### [Work instructions]
Rewrite the lines from the one with "233x382 pixels." through the one with "Click the EMEA", switching "slider" to "range control" and leaving everything else the same.

### [The records]
====================

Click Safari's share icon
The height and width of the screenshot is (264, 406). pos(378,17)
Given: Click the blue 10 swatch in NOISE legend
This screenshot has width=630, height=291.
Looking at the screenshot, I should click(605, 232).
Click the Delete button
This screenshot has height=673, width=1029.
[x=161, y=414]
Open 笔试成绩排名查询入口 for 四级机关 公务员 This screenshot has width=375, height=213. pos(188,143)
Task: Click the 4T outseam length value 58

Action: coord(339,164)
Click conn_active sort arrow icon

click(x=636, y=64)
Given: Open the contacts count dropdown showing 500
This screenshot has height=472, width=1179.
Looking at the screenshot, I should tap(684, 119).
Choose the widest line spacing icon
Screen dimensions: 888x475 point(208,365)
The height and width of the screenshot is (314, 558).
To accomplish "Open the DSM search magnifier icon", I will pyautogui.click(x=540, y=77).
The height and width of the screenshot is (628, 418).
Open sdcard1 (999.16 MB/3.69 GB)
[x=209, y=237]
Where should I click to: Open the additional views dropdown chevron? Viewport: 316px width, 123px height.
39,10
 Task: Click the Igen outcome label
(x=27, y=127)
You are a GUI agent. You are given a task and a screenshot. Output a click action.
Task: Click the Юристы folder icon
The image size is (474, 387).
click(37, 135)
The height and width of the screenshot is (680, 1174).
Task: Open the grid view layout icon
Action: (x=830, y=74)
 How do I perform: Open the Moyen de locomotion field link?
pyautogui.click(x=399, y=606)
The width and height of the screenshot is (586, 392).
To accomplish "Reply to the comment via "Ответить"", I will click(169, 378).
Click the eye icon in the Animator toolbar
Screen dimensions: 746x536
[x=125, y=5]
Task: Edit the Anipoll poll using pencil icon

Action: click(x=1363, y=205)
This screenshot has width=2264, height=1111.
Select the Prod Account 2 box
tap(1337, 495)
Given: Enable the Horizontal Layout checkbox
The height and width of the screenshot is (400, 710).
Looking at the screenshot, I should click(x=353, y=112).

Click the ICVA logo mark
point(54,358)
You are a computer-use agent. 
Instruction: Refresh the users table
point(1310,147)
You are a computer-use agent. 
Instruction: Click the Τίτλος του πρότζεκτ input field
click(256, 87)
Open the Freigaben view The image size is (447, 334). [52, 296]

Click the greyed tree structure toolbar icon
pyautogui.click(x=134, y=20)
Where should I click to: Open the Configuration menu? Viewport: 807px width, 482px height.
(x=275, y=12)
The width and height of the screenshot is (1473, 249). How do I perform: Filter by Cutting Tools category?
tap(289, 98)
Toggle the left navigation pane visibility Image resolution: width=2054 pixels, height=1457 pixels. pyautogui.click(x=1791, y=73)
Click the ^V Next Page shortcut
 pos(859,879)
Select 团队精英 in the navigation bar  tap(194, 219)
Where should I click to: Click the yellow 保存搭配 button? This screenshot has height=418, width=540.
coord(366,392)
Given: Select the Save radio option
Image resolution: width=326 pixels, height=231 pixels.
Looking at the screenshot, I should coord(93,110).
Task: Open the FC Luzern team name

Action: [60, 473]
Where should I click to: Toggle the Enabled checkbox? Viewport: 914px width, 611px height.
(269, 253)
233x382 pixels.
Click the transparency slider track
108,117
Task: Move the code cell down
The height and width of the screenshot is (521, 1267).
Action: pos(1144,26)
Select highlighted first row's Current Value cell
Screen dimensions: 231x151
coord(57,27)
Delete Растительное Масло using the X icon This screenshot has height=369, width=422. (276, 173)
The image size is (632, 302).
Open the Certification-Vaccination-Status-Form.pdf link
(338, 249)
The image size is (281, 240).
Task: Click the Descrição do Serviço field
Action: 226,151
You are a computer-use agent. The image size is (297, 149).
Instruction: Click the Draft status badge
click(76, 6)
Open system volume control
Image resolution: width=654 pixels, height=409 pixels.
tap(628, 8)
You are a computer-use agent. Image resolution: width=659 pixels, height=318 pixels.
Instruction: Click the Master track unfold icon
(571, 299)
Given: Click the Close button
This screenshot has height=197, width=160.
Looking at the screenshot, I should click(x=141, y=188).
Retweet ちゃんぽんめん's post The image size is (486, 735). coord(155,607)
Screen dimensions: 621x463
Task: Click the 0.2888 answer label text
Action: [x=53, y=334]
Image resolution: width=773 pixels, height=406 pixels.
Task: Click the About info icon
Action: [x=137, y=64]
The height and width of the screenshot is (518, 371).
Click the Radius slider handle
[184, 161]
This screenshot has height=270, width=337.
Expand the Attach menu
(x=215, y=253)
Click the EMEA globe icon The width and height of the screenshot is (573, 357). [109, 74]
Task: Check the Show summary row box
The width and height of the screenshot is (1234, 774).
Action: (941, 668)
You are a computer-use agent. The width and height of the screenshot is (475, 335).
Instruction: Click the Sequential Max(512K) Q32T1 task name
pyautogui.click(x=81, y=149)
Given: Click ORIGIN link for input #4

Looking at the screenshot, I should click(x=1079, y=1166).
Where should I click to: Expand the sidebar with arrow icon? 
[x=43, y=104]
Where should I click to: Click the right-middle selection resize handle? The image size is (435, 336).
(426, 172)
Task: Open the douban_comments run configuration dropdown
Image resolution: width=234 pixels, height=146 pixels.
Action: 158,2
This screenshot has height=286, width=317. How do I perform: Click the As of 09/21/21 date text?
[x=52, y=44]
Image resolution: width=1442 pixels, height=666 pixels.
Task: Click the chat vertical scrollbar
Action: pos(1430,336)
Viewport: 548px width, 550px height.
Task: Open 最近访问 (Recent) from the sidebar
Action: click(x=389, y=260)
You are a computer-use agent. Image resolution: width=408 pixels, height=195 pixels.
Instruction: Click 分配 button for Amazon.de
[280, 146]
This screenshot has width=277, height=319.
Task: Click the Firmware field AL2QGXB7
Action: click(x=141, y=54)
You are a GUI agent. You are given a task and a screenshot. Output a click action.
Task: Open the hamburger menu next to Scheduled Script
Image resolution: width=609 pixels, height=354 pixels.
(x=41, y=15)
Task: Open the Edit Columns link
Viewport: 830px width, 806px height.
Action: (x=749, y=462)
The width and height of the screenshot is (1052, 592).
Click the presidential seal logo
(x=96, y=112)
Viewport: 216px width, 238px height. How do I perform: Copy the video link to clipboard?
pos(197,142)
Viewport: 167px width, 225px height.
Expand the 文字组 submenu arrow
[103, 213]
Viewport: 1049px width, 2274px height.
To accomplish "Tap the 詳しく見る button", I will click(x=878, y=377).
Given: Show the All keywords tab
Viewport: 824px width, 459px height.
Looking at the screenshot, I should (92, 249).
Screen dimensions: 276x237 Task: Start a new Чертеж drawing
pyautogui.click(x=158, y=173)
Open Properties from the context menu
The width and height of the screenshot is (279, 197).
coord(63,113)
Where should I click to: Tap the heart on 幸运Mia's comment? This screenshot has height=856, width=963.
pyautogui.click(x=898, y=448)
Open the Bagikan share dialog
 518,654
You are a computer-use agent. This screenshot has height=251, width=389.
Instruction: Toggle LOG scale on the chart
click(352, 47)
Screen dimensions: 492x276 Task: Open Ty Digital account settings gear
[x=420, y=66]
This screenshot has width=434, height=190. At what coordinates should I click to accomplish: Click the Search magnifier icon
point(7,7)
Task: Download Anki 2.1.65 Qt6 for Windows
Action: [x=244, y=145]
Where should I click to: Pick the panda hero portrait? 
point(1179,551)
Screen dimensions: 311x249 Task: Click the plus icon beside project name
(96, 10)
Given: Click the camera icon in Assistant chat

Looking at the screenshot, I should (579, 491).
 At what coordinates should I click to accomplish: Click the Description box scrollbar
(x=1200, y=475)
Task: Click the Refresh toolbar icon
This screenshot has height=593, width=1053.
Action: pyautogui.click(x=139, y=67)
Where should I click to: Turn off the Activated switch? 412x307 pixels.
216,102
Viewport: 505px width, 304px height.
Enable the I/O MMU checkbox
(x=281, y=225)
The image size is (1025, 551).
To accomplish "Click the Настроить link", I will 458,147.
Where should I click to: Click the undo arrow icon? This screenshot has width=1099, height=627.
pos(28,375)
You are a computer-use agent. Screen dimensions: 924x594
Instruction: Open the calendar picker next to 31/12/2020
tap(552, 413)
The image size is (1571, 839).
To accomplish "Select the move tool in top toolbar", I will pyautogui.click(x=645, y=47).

====================

### [In response]
233x382 pixels.
Click the transparency range control track
108,117
Task: Move the code cell down
The height and width of the screenshot is (521, 1267).
Action: pos(1144,26)
Select highlighted first row's Current Value cell
Screen dimensions: 231x151
coord(57,27)
Delete Растительное Масло using the X icon This screenshot has height=369, width=422. (276, 173)
The image size is (632, 302).
Open the Certification-Vaccination-Status-Form.pdf link
(338, 249)
The image size is (281, 240).
Task: Click the Descrição do Serviço field
Action: 226,151
You are a computer-use agent. The image size is (297, 149).
Instruction: Click the Draft status badge
click(76, 6)
Open system volume control
Image resolution: width=654 pixels, height=409 pixels.
tap(628, 8)
You are a computer-use agent. Image resolution: width=659 pixels, height=318 pixels.
Instruction: Click the Master track unfold icon
(571, 299)
Given: Click the Close button
This screenshot has height=197, width=160.
Looking at the screenshot, I should click(x=141, y=188).
Retweet ちゃんぽんめん's post The image size is (486, 735). coord(155,607)
Screen dimensions: 621x463
Task: Click the 0.2888 answer label text
Action: [x=53, y=334]
Image resolution: width=773 pixels, height=406 pixels.
Task: Click the About info icon
Action: [x=137, y=64]
The height and width of the screenshot is (518, 371).
Click the Radius range control handle
[184, 161]
This screenshot has height=270, width=337.
Expand the Attach menu
(x=215, y=253)
Click the EMEA globe icon The width and height of the screenshot is (573, 357). [109, 74]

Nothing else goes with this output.